**WHAT YOU NEED TO DO:** Please write out the data below once more, exactly as it stands.

###

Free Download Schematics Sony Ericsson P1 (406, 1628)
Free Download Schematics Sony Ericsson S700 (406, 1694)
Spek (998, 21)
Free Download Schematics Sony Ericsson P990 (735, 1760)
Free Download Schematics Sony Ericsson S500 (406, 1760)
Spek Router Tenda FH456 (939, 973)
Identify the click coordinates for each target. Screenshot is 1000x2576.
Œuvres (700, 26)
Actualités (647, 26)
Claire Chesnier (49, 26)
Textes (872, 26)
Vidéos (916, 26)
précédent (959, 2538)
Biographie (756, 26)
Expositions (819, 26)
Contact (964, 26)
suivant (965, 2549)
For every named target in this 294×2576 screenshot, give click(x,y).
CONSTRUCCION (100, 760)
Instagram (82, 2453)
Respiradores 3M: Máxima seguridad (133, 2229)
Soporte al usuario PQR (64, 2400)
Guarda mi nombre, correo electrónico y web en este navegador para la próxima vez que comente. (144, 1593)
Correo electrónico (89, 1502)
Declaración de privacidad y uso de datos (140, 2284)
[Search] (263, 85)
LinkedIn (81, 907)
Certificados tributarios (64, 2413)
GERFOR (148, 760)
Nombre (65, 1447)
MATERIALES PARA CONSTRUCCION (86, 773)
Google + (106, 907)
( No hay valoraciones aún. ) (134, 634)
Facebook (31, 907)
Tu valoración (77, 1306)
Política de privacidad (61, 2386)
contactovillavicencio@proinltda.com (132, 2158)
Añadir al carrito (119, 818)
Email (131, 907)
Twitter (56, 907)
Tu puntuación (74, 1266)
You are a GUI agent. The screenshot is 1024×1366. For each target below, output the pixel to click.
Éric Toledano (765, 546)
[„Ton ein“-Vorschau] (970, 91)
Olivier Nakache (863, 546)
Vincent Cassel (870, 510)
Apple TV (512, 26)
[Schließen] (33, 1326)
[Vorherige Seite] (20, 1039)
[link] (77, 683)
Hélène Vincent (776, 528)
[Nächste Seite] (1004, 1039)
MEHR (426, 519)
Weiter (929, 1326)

###

**SOLVED EXERCISE:**
Free Download Schematics Sony Ericsson P1 (406, 1628)
Free Download Schematics Sony Ericsson S700 (406, 1694)
Spek (998, 21)
Free Download Schematics Sony Ericsson P990 (735, 1760)
Free Download Schematics Sony Ericsson S500 (406, 1760)
Spek Router Tenda FH456 (939, 973)
Identify the click coordinates for each target. Screenshot is 1000x2576.
Œuvres (700, 26)
Actualités (647, 26)
Claire Chesnier (49, 26)
Textes (872, 26)
Vidéos (916, 26)
précédent (959, 2538)
Biographie (756, 26)
Expositions (819, 26)
Contact (964, 26)
suivant (965, 2549)
For every named target in this 294×2576 screenshot, give click(x,y).
CONSTRUCCION (100, 760)
Instagram (82, 2453)
Respiradores 3M: Máxima seguridad (133, 2229)
Soporte al usuario PQR (64, 2400)
Guarda mi nombre, correo electrónico y web en este navegador para la próxima vez que comente. (144, 1593)
Correo electrónico (89, 1502)
Declaración de privacidad y uso de datos (140, 2284)
[Search] (263, 85)
LinkedIn (81, 907)
Certificados tributarios (64, 2413)
GERFOR (148, 760)
Nombre (65, 1447)
MATERIALES PARA CONSTRUCCION (86, 773)
Google + (106, 907)
( No hay valoraciones aún. ) (134, 634)
Facebook (31, 907)
Tu valoración (77, 1306)
Política de privacidad (61, 2386)
contactovillavicencio@proinltda.com (132, 2158)
Añadir al carrito (119, 818)
Email (131, 907)
Twitter (56, 907)
Tu puntuación (74, 1266)
You are a GUI agent. The screenshot is 1024×1366. For each target below, output the pixel to click.
Éric Toledano (765, 546)
[„Ton ein“-Vorschau] (970, 91)
Olivier Nakache (863, 546)
Vincent Cassel (870, 510)
Apple TV (512, 26)
[Schließen] (33, 1326)
[Vorherige Seite] (20, 1039)
[link] (77, 683)
Hélène Vincent (776, 528)
[Nächste Seite] (1004, 1039)
MEHR (426, 519)
Weiter (929, 1326)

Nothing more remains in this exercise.